Already you’re starting to see the world in a certain way, with that overlay people paint where desperation and necessity get gilded over into stories. [loc.75]
A compact, powerful novella about the haves and the have-nots, here depicted as the ogres (ten feet tall, feudal landlords, 'God's chosen' according to the pastor, able to eat meat, and gifted with magical devices) and the humans over whom they rule. Humans have an allergic reaction to meat, praise their landlords fulsomely (while remaining terrified of the ogres and their whims), and live more-or-less medievally. Torquell, already much taller than his father the headman, and with more of a temper than anyone in the village, may be an exception. One day the landlord's son hits Torquell, and Torquell hits back.
The consequences are fairytale-horrific. Torquell flees to the forest and joins a band of outlaws led by one Roben. But the ogres are determined that he must be held accountable for his crimes, and he's hunted and captured. And then he is purchased by Isadora, a wealthy ogress who remains resolutely unmarried, and pursues magic, which she calls science ...

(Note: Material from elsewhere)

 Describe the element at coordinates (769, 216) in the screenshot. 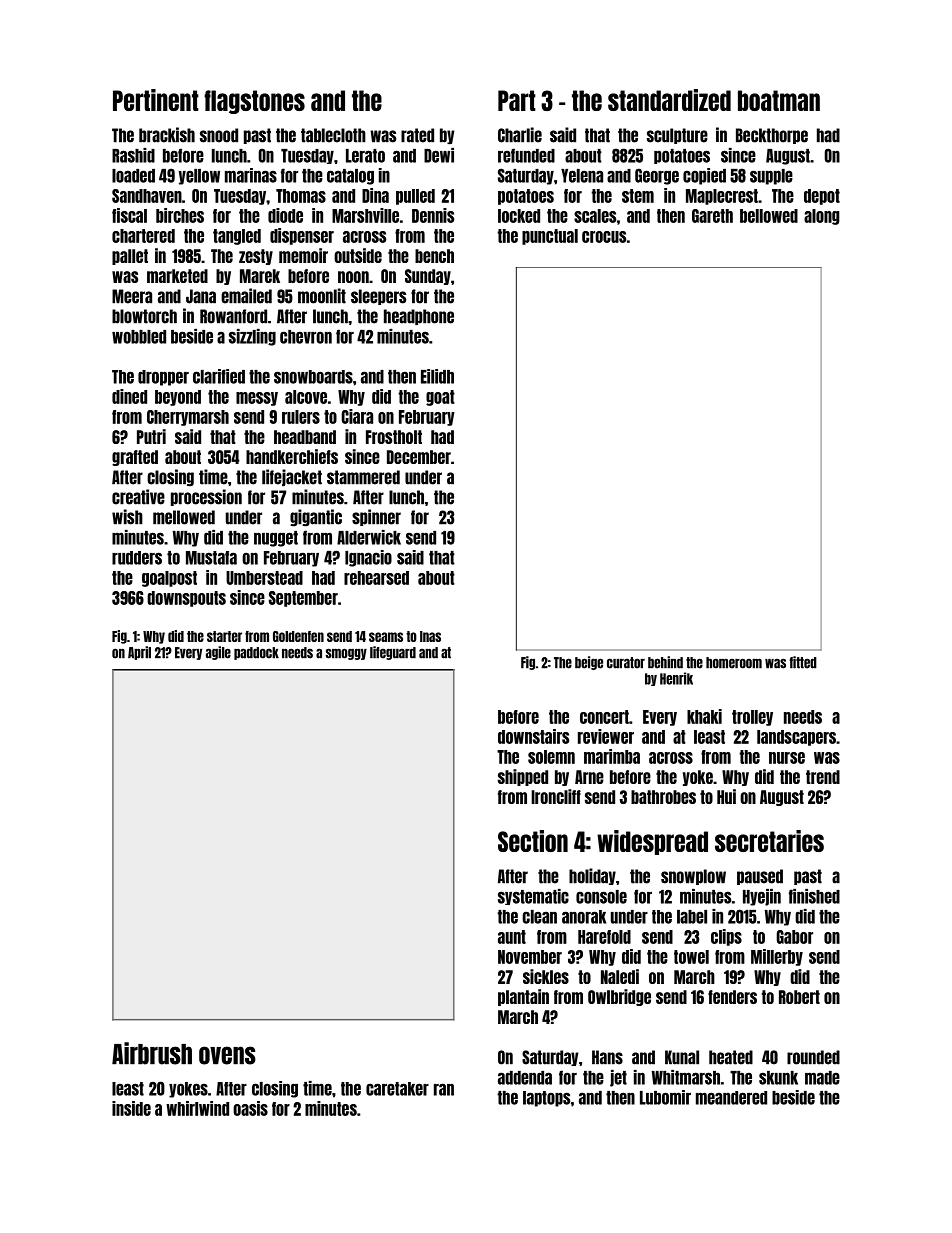

I see `bellowed` at that location.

So far, so unexceptional. It gradually becomes clear, though, that this is not a medieval fantasy but a possible future, one in which humans have become 'Economics', genetically tweaked towards a vegetarian diet and a more peaceful psyche. Whence the ogres? Whence indeed...
Ogres is told in the second person: one must always remember that if there's a second-person protagonist, there is a first-person narrator somewhere in the background. I was very pleasantly surprised by the revelation of that first-person narrator's identity here. Ogres is a quick read (just over a hundred pages in the print edition) and well-paced: I like it a lot, though perhaps more in hindsight than while reading and waiting for the story to reveal itself.